Both the show itself and your character blends a lot of different horror and fantasy tropes but brings them together in a unique way. Were there certain horror figures you went to for inspiration to motivate your performance?

No, I don't really work that way myself. And so, for me, in this case, the books, the novel and the graphic novel, were my Bibles for understanding Manx and creating him. And then, in the beginning of the whole project, before we started shooting Season One, I started to take some time on my own and with a collaborator to do some movement work and to do some physical and vocal work to kind of figure out where Manx was as a result of and in the context of his psychology and frame of mind, right?

"What does this kind of existence do to someone's body?" was the question that I asked myself and started to explore in a movement studio for a couple of months before we started shooting Season One. So by the time I established that, when we started the show, that became the foundation for the choices I made that were consistent through Season Two.

While Manx and Vic have a bitter hatred of one another, they don't share the screen that often, making for more volatile interactions when you finally meet. Would you attempt to maintain that distance on set to amplify that tension we saw on screen?

No, I don't work like that. I guess under certain circumstances I've had moments where I need to really carry the energy of a scene over into real life but only for particular scenes, not like in whole projects. I'm not going to not talk to my co-star because we're enemies on the show. [Cummings] and I get along really well, I adore her. And this was Ashley's first really big job in the states on TV. She's done a lot of work in Australia and some other films and things, but this is a pretty big step for her and her career, so it was a real honor for me to get to witness that and participate in that and I wanted to support her in every way I could. So that was the nature of our relationship and just becoming friends. And I really enjoy her.

Then in the middle of Season Two, she showed up one day with the cutest dog you've ever seen. She rescued this dog and then I would bring my dog to work all the time. So then our dogs would play in our trailer while we were on set, going at each other's throats, our dogs were in the trailers cuddling up to one another. That pretty much sums up our relationship I would say in a nutshell.

What has been accomplished on this series or other TV shows you've worked on rivals the production value of anything seen in movies, and your Star Trek co-star Simon Pegg recently said that he thinks the franchise might be better suited to a TV format than feature films and I was curious what you thought about that.
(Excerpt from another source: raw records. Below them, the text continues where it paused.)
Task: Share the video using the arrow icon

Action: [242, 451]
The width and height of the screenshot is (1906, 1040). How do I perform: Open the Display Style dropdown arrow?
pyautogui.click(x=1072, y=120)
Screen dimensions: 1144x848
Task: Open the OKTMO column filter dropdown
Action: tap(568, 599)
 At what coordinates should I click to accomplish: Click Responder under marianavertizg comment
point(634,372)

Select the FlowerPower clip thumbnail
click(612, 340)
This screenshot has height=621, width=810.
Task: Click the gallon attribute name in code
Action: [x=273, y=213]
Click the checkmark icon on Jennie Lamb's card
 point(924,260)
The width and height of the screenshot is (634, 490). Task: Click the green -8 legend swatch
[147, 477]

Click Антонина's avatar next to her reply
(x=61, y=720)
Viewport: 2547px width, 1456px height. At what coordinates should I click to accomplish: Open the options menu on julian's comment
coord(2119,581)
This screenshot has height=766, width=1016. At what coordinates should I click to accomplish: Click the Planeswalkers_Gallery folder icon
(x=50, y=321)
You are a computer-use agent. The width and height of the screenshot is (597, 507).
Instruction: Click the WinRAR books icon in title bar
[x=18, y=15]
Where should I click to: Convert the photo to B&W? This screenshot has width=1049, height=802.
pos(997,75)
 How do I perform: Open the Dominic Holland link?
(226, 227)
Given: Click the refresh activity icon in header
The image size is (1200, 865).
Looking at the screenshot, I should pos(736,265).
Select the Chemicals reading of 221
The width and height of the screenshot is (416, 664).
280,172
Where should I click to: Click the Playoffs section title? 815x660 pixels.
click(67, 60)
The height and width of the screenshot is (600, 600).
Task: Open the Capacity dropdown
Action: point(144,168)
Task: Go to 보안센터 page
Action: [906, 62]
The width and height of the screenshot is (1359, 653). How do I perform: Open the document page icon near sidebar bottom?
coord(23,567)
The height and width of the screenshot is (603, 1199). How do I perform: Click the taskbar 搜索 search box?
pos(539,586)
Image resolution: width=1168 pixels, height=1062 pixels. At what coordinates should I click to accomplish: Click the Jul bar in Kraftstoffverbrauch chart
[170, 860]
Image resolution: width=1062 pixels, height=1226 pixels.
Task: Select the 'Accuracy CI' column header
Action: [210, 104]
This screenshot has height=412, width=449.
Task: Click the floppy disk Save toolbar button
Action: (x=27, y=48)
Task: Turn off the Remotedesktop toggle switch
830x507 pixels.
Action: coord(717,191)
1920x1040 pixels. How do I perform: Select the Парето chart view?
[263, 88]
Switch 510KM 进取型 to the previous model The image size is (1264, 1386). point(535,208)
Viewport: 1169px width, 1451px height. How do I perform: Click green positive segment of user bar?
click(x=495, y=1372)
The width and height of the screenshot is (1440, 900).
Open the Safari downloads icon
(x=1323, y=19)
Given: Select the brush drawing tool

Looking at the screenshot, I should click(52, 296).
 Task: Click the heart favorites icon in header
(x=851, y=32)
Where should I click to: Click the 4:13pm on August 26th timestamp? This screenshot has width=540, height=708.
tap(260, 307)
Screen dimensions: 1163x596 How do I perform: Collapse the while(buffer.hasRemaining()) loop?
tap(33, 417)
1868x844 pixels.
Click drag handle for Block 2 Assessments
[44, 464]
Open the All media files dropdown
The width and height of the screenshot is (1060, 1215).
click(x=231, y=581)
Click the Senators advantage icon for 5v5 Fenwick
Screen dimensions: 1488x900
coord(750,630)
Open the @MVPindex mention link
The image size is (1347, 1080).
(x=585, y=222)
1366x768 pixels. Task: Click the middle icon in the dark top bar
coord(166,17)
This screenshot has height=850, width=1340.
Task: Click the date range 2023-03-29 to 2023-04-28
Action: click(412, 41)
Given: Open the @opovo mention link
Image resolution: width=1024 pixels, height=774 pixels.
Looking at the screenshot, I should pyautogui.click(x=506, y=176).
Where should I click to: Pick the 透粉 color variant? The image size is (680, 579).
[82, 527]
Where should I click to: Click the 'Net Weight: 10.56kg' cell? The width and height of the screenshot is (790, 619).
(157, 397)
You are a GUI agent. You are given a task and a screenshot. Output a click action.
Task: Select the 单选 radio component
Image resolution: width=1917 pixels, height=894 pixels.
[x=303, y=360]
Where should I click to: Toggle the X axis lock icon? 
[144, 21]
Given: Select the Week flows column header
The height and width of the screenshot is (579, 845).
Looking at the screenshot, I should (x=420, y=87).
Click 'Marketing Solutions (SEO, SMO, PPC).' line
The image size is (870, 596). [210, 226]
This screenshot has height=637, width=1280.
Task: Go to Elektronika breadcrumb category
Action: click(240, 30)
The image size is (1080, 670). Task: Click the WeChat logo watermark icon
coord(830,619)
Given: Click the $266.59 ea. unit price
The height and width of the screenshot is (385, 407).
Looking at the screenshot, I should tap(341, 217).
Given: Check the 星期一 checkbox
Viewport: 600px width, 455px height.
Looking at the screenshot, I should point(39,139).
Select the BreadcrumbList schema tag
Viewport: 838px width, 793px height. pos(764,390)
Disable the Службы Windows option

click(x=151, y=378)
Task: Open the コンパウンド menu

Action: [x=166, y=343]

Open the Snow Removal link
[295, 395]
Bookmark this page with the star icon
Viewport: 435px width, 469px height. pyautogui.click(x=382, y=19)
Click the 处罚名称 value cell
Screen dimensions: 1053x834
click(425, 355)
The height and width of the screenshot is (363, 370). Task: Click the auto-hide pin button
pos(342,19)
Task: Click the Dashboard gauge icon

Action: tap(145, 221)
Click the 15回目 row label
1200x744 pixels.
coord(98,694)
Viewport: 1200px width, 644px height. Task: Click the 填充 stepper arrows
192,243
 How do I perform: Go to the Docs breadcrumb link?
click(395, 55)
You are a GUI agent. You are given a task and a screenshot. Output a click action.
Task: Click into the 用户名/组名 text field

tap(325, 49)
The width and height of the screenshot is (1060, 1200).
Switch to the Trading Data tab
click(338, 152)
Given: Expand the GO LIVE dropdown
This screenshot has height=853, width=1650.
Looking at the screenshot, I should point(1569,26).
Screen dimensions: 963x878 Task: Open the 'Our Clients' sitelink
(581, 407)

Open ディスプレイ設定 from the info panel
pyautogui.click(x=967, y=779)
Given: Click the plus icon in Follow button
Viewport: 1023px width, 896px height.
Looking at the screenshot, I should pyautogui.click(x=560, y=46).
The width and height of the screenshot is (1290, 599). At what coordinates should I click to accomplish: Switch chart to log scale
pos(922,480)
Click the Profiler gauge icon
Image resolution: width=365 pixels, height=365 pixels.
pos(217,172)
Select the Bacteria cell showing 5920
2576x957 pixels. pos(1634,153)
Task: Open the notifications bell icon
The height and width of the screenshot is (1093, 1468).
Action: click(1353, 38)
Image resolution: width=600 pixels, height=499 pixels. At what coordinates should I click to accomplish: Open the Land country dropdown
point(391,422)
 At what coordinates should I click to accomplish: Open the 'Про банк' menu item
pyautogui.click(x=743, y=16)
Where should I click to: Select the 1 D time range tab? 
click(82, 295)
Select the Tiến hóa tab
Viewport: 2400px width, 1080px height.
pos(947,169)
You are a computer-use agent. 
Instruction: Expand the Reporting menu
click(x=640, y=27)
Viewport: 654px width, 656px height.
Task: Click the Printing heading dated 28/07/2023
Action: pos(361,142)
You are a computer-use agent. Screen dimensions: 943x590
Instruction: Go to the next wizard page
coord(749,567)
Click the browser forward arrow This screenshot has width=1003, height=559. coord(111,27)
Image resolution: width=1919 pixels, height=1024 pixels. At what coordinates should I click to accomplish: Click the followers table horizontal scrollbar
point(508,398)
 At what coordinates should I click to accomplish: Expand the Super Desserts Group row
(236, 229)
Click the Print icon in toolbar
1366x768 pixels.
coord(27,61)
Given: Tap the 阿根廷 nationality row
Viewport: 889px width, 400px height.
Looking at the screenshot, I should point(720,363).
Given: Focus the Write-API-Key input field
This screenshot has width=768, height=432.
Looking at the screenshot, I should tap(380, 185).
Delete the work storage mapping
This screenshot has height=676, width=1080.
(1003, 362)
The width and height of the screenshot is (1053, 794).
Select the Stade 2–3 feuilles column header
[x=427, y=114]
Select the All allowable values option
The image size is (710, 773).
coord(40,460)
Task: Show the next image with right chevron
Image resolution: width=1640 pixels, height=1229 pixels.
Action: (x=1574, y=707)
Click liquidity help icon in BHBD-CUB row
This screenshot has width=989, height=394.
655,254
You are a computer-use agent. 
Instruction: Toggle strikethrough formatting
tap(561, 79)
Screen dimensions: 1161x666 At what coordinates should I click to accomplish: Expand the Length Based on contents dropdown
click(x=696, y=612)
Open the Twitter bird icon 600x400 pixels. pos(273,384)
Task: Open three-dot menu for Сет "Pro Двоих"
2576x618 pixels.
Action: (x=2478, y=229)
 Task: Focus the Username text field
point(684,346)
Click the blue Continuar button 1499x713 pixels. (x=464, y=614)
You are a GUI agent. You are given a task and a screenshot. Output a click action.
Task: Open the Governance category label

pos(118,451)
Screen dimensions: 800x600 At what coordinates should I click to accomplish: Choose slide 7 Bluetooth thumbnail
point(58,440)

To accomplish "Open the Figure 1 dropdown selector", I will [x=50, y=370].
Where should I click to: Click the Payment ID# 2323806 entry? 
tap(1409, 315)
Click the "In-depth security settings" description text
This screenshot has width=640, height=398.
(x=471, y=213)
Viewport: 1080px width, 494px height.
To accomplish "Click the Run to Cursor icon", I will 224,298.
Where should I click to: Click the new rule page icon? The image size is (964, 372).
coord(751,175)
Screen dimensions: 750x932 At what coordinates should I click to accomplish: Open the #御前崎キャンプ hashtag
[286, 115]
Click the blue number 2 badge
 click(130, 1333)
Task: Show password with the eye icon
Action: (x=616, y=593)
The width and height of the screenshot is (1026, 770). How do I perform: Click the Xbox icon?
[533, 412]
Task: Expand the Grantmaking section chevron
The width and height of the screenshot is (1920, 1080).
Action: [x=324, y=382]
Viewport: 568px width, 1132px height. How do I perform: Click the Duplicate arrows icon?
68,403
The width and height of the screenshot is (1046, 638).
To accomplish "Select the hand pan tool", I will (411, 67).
It's already thriving in the television format with Discovery and Picard and the spinoffs. I can't even keep track of how many new Star Trek stories are being told since our last film in 2016.

All I know is that we, all of us, had an incredible experience making those films. If there is an appetite for more of those stories with us in them, I'm sure that we would all be thrilled to come back and do one more or whatever, but I'm not really attached to it anymore. I kind of stepped away from any kind of expectation or any kind of real certainty that it's ever gonna happen again. I think that's the only real way to move through the world, right? If it happens, that'd be great, but I'm not gonna sit around waiting for it to happen.

I have a ton of other stuff in my life, in my career. I have lifelong friendships from those films and working relationships and a lot of respect and fond memories, so if that's what it ends up being and I can look back on my life and say that's what it was, then that's incredible, and if we get to do more, that's also incredible. But as far as the stories go, they've been around for decades and generations and I think that that will continue, whether or not we continue on with them.

*****

Season Two of NOS4A2 airs Sunday nights on AMC at 9 p.m. ET.